Skip to main content
WSI Data & Dataset Module. Provides WSIData (single-slide wrapper) and WSIDataset (multi-slide collection) that bridge the bioptimus I/O + extraction layers into structures ready for feature extraction or training. Typical usage:
from bioptimus.data.wsi import WSIData, WSIDataset
from bioptimus.extraction.wsi.tile_extraction import TileExtractor
from bioptimus.extraction.wsi.types import TileSpec
from bioptimus.io.wsi.types import Level, MeasurementUnit

spec = TileSpec(size=(256, 256), stride=(256, 256), resolution=Level(0), unit=MeasurementUnit.PIXELS)
extractor = TileExtractor(tile_spec=spec, mask_threshold=0.5)

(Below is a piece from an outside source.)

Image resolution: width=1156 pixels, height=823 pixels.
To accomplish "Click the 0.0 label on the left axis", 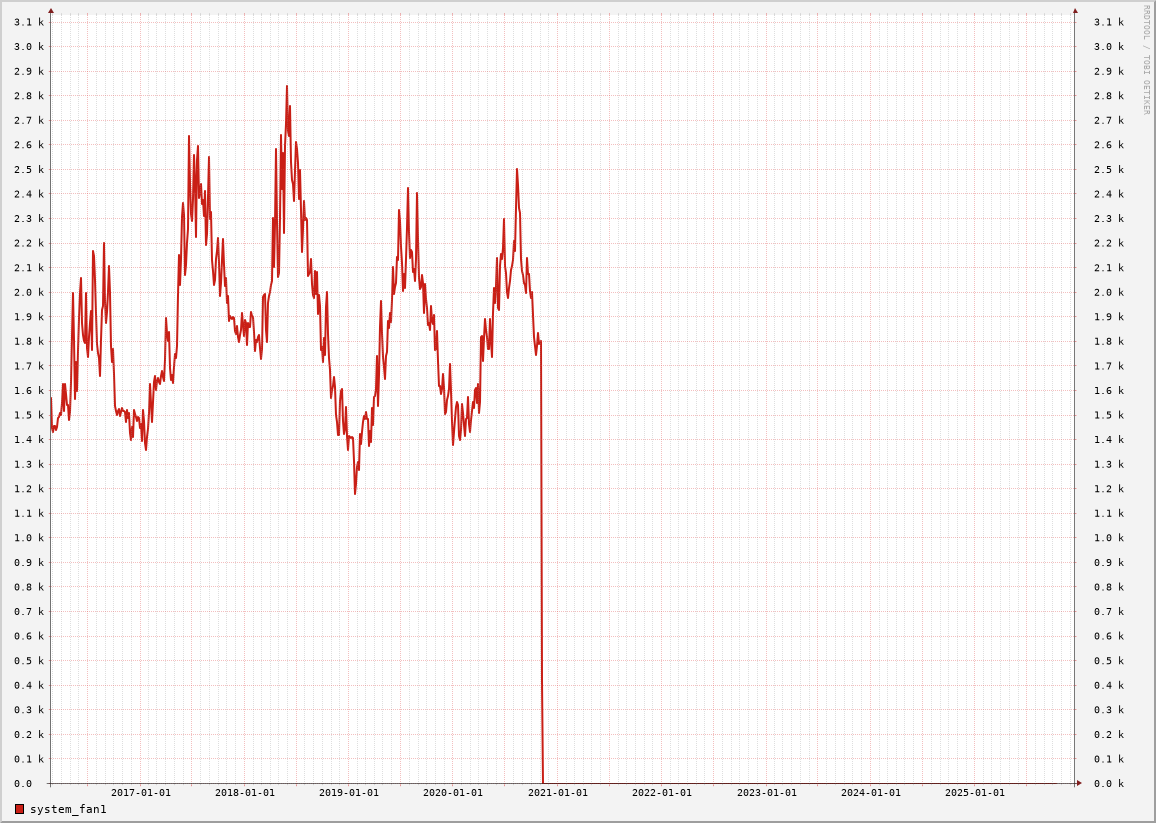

dataset = WSIDataset.from_paths(
    paths=["slide_1.svs", "slide_2.svs"],
    extractor=extractor,
)

# Iterate over all patches (flat indexing across slides)
for i in range(len(dataset)):
    patch, meta = dataset[i]  # np.ndarray (H, W, C), dict

WSIData

class WSIData()
Wraps a single Whole Slide Image with its extraction plan. On construction the slide is opened via WSI and the extractor is fitted + executed to produce a list of RegionSpec. Each spec describes one tile/patch location. Patches are read lazily via get_patch.
path
Path to the WSI file (any format supported by WSI).
extractor
A configured TileExtractor. A fresh fit_extract is called for every slide so the same extractor object can be reused across slides.
transform
Optional callable applied to the raw np.ndarray patch before it is returned. Receives (H, W, C) uint8 and should return a transformed array (or tensor).
path
Path
Resolved slide path.
reader
WSIReader
Open reader for the slide.
specs
List[RegionSpec]
Extraction plan (one entry per patch).
slide_name
str
Stem of the slide filename.
Example:
wsi = WSIData("tissue.svs", extractor)
patch, meta = wsi.get_patch(0)

get_patch

def get_patch(idx: int) -> Tuple[Any, Dict[str, Any]]
Reads a single patch from the slide.
idx
int
required
Index into specs.
returns
Tuple[Any, Dict[str, Any]]
A tuple (patch, metadata) where patch is an np.ndarray of shape (H, W, C) (or whatever the transform returns), and metadata is a dict with at minimum source, x, y, width, height, slide_name, and tissue_ratio.
Raises:
  • IndexError — If idx is out of range.

close

def close() -> None
Closes the underlying WSI reader and releases resources. Example:
>>> wsi.close()

WSIDataset

class WSIDataset()
A collection of WSIData wrappers with flat patch indexing. Supports two access patterns:
  • Slide-leveldataset.slides[i] returns a WSIData.
  • Patch-level (flat) — dataset[k] maps a global patch index across all slides and returns (patch, metadata).
The flat indexing uses a cumulative-sum lookup (O(log N) via bisect) so random access is fast regardless of how many slides are loaded.
data_list
Pre-built WSIData instances.
Example:
dataset = WSIDataset.from_paths(paths, extractor)
len(dataset)            # total patch count across all slides
patch, meta = dataset[42]
slide = dataset.slides[0]

from_paths

@classmethod
def from_paths(
        cls,
        paths: Sequence[Union[str, Path]],
        extractor: TileExtractor,
        transform: Optional[Callable[[np.ndarray], Any]] = None) -> WSIDataset
Creates a dataset by opening and extracting every slide.
paths
Sequence[Union[str, Path]]
required
Iterable of WSI file paths.
extractor
TileExtractor
required
Shared TileExtractor (re-fitted per slide).
transform
Optional[Callable[[np.ndarray], Any]]
Optional callable applied to each extracted tile array.
returns
WSIDataset
A new WSIDataset.
Example:
dataset = WSIDataset.from_paths(glob.glob("slides/*.svs"), extractor)

num_slides

@property
def num_slides() -> int
Returns the number of loaded slides.
returns
int
Slide count.
Example:
>>> dataset.num_slides
3

slide_patch_counts

def slide_patch_counts() -> Dict[str, int]
Returns a mapping of slide names to their patch counts.
returns
Dict[str, int]
Dict[str, int]: {slide_name: patch_count} for every slide.
Example:
>>> dataset.slide_patch_counts()
{'slide_001': 150, 'slide_002': 350}

close

def close() -> None
Closes all underlying WSI readers. Example:
>>> dataset.close()